:: Work to be completed ::
Find and copy every line in the records that includes the string "Expand".

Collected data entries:

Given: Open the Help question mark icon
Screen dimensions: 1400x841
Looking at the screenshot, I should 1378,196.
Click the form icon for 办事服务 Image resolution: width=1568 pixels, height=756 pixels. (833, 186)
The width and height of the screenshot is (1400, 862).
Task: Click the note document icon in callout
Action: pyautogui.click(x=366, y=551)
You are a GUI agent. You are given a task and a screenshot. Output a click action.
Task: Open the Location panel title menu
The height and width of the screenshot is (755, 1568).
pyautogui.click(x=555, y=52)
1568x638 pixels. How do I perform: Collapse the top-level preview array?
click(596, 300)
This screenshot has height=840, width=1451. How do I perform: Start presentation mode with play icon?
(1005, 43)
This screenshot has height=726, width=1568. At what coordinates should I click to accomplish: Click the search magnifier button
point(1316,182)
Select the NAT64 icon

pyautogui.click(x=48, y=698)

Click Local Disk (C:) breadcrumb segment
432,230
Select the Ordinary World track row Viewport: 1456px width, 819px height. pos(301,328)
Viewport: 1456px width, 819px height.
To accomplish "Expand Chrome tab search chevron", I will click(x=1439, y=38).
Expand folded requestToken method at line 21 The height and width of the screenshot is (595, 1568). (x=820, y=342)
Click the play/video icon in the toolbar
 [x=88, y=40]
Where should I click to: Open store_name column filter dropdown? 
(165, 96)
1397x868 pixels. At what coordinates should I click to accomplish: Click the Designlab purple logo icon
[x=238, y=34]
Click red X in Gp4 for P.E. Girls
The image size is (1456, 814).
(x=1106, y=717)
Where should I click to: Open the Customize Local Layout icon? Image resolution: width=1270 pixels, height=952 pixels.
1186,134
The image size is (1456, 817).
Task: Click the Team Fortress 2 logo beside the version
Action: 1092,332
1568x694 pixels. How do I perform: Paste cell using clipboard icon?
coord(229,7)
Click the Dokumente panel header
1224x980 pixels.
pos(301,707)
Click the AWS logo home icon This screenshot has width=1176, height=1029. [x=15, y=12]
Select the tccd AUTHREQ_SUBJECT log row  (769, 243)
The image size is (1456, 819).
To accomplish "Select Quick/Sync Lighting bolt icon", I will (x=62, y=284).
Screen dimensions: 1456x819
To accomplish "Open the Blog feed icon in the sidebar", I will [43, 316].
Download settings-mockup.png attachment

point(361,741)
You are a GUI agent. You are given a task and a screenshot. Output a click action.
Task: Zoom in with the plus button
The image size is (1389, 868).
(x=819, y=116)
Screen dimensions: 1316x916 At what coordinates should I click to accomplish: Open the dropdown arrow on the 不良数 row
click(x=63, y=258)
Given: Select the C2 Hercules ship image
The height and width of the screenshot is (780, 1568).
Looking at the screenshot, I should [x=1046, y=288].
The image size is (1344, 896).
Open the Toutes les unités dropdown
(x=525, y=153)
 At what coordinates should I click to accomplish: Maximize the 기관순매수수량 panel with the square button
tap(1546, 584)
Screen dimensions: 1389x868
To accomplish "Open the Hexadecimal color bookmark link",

:: Solution for this exercise ::
To accomplish "Expand Chrome tab search chevron", I will click(x=1439, y=38).
Expand folded requestToken method at line 21 The height and width of the screenshot is (595, 1568). (x=820, y=342)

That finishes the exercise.